Gustave è un uomo gentile, dai modi eleganti, delizioso, che sembra disegnato con lo zucchero filato e una siringa d’alta cucina, quasi ripieno come una caramella. I colori tenui degli ambienti ricordano la casa di Hansel e Gretel, viene voglia di mangiarli. Poi, c’è la dolce Agatha, la giovane pasticcera che sposerà Zero, con una voglia a forma di Messico sulla guancia destra.
Altri protagonisti fondamentali (e ingredienti, per restare in tema di pasticcini…) sono la delicata e signorile acqua di colonia, che Gustave, tombeur de femmes, si spruzza spesso addosso, la tenace difesa di Zero, profugo di guerra e amico, l’ironia, i flashback, un giovane scrittore (Jude Law) che prepara la storia che vediamo, i killer, l’eredità (e un prezioso quadro), le fughe rocambolesche, ma, soprattutto, l’albergo e la montagna magica su cui fiabescamente si erge.

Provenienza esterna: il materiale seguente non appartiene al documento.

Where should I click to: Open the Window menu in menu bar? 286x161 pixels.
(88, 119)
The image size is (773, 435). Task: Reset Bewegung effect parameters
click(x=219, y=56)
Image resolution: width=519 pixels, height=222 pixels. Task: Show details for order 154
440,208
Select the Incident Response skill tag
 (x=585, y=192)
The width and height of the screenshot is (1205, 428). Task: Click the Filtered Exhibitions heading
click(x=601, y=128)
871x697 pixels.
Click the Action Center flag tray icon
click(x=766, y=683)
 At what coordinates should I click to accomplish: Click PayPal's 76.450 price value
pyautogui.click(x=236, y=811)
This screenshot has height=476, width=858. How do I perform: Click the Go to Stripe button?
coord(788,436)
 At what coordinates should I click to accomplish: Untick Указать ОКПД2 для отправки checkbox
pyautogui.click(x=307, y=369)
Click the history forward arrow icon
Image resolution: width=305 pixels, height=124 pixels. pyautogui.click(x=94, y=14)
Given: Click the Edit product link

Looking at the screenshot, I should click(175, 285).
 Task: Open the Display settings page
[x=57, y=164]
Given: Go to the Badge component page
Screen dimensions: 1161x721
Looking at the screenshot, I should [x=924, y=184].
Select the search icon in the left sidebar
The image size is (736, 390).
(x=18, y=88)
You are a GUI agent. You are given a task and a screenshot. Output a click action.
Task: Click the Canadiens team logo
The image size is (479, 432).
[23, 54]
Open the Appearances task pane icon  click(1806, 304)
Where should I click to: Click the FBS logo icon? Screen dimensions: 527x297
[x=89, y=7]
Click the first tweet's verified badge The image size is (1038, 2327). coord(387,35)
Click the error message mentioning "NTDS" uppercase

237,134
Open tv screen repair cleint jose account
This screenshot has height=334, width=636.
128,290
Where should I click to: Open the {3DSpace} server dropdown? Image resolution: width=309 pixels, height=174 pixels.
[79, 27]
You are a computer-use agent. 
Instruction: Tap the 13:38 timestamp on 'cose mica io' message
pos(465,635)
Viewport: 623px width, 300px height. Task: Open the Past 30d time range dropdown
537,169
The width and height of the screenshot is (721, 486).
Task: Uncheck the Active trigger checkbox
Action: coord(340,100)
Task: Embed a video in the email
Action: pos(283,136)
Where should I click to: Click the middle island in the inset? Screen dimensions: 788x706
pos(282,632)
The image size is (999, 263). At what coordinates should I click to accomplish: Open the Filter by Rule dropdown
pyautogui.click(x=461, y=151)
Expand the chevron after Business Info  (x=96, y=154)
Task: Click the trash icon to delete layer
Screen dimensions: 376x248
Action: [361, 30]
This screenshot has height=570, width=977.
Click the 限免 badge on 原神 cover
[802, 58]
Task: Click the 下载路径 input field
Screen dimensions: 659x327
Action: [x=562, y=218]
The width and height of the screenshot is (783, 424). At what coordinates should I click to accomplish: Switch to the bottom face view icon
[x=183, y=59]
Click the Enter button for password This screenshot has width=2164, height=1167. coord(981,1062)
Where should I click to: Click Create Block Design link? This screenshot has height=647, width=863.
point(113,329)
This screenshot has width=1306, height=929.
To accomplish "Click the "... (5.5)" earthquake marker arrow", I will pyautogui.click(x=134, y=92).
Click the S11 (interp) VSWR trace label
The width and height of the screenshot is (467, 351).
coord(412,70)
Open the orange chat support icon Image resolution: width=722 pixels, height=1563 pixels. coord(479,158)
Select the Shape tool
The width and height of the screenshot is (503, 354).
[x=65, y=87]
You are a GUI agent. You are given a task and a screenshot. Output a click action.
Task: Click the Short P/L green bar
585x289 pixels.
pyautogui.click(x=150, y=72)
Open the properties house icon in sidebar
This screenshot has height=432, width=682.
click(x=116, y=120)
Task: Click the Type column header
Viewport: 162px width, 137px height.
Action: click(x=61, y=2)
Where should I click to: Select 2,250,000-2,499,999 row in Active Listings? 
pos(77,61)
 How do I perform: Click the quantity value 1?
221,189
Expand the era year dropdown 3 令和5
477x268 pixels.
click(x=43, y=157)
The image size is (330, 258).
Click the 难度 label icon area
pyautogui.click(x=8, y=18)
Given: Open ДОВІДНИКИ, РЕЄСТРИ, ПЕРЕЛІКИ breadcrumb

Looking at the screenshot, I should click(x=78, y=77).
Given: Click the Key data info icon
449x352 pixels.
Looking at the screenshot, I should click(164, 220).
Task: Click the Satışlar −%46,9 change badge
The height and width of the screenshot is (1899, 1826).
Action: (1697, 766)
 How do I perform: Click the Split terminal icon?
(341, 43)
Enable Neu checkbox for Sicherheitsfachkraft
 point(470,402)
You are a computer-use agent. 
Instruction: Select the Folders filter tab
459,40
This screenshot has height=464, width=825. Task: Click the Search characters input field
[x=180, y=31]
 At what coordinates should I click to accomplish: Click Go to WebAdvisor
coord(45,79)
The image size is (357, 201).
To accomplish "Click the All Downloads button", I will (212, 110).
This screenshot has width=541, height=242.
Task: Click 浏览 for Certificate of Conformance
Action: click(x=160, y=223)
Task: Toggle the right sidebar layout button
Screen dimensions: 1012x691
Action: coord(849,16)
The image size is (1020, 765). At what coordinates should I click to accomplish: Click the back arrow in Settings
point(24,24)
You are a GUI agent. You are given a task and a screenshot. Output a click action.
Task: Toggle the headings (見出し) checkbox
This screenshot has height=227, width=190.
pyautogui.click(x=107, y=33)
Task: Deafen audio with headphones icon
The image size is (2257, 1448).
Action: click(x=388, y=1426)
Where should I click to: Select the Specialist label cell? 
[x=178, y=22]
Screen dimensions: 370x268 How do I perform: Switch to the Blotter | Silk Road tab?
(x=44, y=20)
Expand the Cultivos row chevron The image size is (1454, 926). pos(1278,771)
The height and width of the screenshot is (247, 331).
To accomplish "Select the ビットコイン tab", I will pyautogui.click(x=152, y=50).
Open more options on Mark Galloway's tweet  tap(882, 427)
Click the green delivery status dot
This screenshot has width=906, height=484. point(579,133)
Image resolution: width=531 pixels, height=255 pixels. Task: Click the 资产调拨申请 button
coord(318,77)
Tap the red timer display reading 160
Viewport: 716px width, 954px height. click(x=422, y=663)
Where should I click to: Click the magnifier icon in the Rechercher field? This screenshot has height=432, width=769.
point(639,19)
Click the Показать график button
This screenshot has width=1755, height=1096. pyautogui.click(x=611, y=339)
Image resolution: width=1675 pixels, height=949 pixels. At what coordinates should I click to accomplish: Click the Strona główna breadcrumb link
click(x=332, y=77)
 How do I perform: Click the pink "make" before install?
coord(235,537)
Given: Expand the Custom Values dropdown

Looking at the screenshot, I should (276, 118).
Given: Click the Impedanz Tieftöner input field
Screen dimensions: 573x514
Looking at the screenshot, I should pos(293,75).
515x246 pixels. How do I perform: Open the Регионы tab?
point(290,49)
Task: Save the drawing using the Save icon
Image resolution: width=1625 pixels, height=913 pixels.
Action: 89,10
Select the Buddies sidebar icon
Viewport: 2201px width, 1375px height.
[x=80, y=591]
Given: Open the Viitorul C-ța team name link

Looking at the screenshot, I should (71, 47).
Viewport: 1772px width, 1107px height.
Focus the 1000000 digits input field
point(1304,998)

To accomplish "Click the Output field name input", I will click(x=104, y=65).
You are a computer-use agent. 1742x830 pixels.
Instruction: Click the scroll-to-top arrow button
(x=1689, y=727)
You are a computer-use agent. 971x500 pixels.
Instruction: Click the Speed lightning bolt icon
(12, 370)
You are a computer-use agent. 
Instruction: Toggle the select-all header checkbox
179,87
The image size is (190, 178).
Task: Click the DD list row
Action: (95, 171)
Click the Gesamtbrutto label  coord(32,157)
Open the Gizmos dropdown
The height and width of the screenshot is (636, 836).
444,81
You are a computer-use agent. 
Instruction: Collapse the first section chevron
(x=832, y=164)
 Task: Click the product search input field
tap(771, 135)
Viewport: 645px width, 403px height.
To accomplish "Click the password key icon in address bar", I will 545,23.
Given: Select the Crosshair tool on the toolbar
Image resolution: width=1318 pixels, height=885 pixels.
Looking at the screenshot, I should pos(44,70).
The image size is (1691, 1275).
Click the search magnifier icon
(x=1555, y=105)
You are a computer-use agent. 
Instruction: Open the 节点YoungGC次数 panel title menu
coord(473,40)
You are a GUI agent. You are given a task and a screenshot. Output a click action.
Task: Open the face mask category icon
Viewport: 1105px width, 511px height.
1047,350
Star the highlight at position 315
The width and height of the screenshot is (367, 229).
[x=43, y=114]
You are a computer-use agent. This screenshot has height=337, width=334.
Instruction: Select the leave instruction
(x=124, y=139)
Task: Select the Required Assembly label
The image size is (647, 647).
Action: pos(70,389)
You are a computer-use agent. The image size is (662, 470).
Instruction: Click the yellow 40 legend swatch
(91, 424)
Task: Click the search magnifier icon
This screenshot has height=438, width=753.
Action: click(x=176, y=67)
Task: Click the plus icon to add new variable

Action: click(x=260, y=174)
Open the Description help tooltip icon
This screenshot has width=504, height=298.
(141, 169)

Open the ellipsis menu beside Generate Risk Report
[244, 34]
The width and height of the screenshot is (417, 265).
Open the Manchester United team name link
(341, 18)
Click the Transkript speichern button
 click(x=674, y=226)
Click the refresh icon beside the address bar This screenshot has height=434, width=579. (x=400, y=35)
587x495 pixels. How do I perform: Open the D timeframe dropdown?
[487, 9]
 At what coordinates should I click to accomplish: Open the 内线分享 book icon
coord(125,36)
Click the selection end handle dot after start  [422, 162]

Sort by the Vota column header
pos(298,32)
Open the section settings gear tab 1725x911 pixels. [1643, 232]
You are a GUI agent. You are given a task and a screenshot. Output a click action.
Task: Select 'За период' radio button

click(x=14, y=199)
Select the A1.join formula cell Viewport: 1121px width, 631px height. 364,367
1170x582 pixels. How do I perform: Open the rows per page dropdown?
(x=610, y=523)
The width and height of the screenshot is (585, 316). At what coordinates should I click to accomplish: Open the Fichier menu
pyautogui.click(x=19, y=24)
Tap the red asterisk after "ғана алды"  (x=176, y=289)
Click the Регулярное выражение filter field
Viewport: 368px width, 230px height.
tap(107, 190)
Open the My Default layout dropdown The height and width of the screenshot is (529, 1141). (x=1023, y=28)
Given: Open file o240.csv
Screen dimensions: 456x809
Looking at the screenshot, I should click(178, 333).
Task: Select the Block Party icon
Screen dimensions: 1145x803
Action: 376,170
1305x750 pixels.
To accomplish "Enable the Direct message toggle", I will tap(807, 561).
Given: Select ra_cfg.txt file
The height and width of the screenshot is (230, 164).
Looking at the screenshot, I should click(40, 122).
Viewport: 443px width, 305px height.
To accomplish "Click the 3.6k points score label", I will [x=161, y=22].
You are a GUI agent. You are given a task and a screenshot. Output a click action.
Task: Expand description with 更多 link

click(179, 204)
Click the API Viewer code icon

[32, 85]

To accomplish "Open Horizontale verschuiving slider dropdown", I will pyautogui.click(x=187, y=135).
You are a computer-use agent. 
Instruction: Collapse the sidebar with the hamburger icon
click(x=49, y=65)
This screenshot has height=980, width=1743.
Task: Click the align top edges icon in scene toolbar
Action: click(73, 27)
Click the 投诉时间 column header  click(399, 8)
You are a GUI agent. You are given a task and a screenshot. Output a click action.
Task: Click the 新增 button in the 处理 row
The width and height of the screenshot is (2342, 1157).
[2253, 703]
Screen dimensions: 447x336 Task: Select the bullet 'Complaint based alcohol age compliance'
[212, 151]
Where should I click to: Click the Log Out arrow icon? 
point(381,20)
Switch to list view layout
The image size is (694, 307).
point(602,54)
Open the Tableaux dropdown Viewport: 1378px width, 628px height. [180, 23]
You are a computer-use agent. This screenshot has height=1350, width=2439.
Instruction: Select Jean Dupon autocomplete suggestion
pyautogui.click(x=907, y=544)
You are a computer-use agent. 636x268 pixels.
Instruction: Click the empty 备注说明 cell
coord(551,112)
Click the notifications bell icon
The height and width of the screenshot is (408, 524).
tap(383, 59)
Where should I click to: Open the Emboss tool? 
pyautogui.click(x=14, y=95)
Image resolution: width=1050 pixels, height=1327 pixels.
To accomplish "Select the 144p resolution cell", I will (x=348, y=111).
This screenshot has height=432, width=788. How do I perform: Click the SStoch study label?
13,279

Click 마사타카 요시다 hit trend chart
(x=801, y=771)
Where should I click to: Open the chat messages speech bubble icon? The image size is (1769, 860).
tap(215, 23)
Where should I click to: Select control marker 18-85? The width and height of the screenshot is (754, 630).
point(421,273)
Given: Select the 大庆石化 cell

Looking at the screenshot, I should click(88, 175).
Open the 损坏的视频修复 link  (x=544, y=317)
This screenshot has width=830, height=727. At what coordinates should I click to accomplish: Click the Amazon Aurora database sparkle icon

Nei titoli di coda, Anderson confessa di essersi ispirato alle opere di Stefan Zweig, lo scrittore ebreo austriaco suicidatosi nel 1942, in Brasile. The Grand Budapest Hotel non è un film storico: non ci sono nazisti o comunisti, anche se le iniziali ZZ sulle uniformi ricordano, ironicamente, quelle delle SS. Ma ci insegna che, anche tra crimini, assassinii e ingiustizie, si nascondono sempre bontà, gentilezza d’animo e solidarietà fra gli esseri umani, e che, contemporaneamente, ovunque esista il bene, permane anche una malvagità di fondo.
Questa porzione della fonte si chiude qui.